| DATA EXCERPTS |
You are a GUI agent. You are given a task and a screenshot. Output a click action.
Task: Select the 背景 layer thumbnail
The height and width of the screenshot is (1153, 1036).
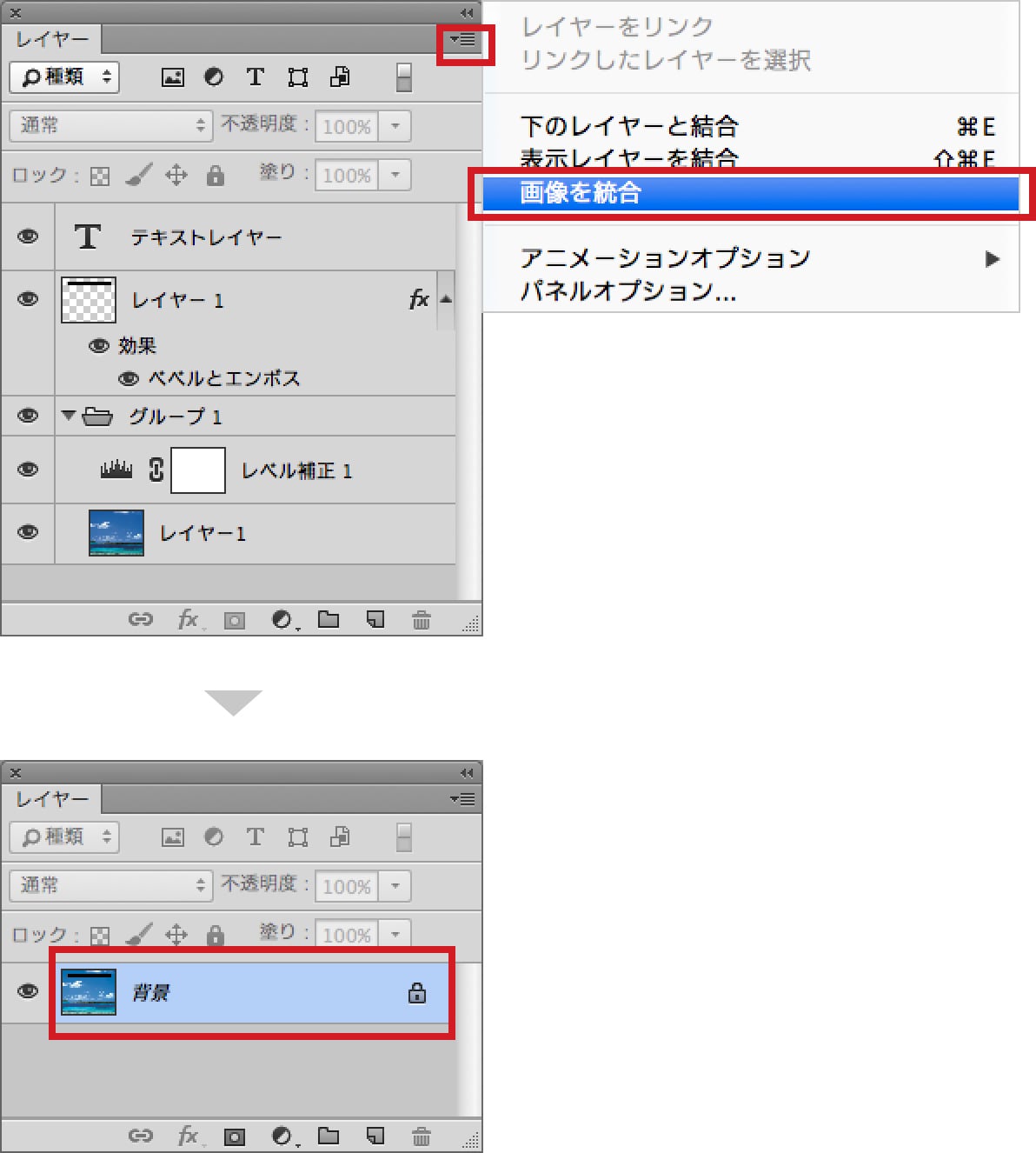click(89, 993)
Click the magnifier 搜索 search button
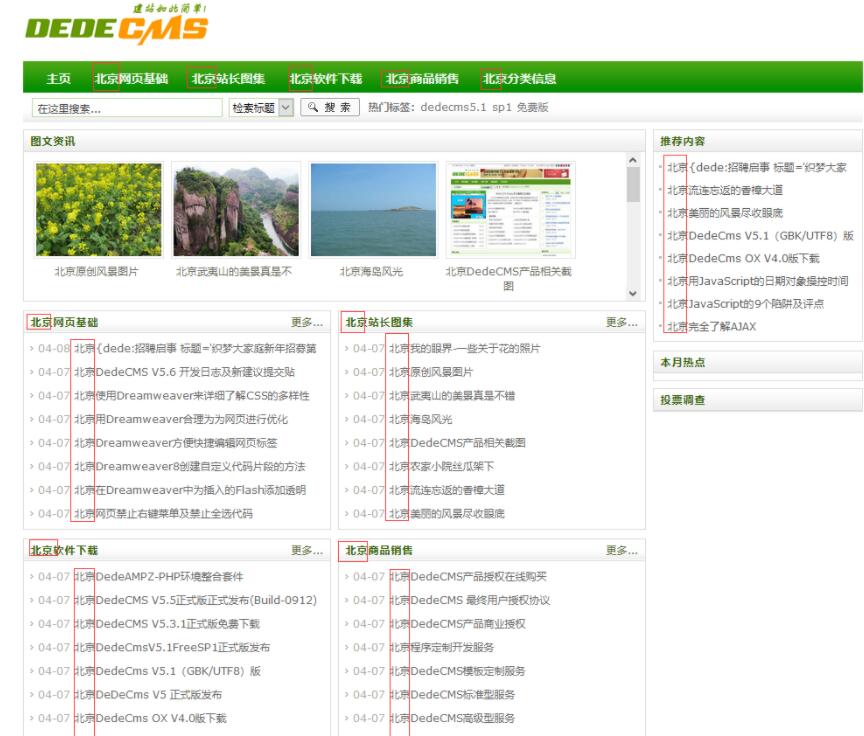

| WHAT TO DO |
Your task is to transcribe exactly the lines from the one containing "The height and" through the final line of the entries above, pictures excluded.

| RESPONSE TO THE TASK |
The height and width of the screenshot is (1153, 1036).
click(89, 993)
Click the magnifier 搜索 search button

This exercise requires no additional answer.